Enunciado da tarefa. Que resumo, em duas frases, se pode fazer do texto abaixo?

Texto de origem.
((

Comecei o ano a beber
vinho tinto, ainda me lembro da festa. Uma casa cheia de artistas de todos os
feitios, e algum frio quando abriam a porta para fumar. Fiz mais uma festa de despedida poucos dias
depois, porque me despedi mais uma vez. E poucos dias depois, enchi de novo a
mala preta com os habituais 20kg de vida, e zarpei, como dizia o outro. Antes
de chegar ao destino, fiz uma viagem, dentro da viagem que fiz. Reencontrei
amigos no norte de um país frio e chuvoso. Acantonei dentro de uma casa
estranha com corpos conhecidos durante um par de dias, e fiz um piercing no
nariz. Depois parti para o quase sul do mesmo país sem quente. Construí-me do
zero. E durante longos meses, reconstrui-me do zero. Fiz tudo de novo. Ergui
um bom castelo, ninguém diga o contrário. Observei muitos quotidianos, e
cheguei a várias conclusões. Conheci-me melhor por observação alheia. Aprendi
a estar. Posso dizer que cresci em todas as noites que vivi sozinha dentro de
uma casa estrangeira e uma cidade estranha. Posso dizer que a solidão me fez
crescer. Com isso, tornei-me também pior, mais fria, quieta, sossegada, mais
consumista, mais politicamente correcta, e menos eu. Parece que
passaram 20 anos, mas passaram só uns cinco meses. Passei
a engolir os sapos e a secar as lágrimas antes de espreitarem. Os dias do longo
inverno tornaram-me um velho lobo solitário. Escrevi muitas cartas, e enviei-as
para muitos sítios do mundo, recebi muitas respostas. Fiz uma viagem ao país
vizinho. Trabalhei durante muitas horas, dormi muito poucas. Não considerei
que fosse exploração; corri por gosto, cansei-me, mas valeu a pena. Voltei
depois, esperei muitas horas num avião que parecia não me querer deixar partir. À força, lá tornei. Entreguei um relatório as páginas da minha vida estrangeira, e foi considerado mal escrito. Destrocei-me. Vi duas pessoas casarem-se em
inspiração árabe- Vesti-me de cor de rosa choque, e um boquet de
noiva caiu-me nas mãos. Parti-me aos bocadinhos por ai. Fiz uma viagem a outro país.

))

Excertos das linhas.
((

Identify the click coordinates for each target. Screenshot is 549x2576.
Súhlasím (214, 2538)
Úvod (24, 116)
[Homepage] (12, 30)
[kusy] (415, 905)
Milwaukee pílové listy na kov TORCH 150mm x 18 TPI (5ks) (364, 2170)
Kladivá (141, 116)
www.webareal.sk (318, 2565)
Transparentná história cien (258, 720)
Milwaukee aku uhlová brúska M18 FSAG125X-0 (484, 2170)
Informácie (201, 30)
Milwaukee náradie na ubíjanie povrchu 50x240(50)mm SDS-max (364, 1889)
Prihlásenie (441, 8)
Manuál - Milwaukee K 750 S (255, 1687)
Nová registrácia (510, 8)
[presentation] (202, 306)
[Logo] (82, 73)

))

Resposta ao exercício. Depois de uma festa e de uma nova despedida no início do ano, a narradora partiu com a mala para um país frio e chuvoso, onde, ao longo de uns cinco meses, se reconstruiu do zero e sentiu que a solidão a fez crescer, mas também a tornou mais fria, quieta e menos ela própria. Nesse tempo escreveu muitas cartas, viajou ao país vizinho e trabalhou muitas horas; depois voltou, viu o relatório sobre a sua vida no estrangeiro ser considerado mal escrito, assistiu a um casamento e fez uma viagem a outro país.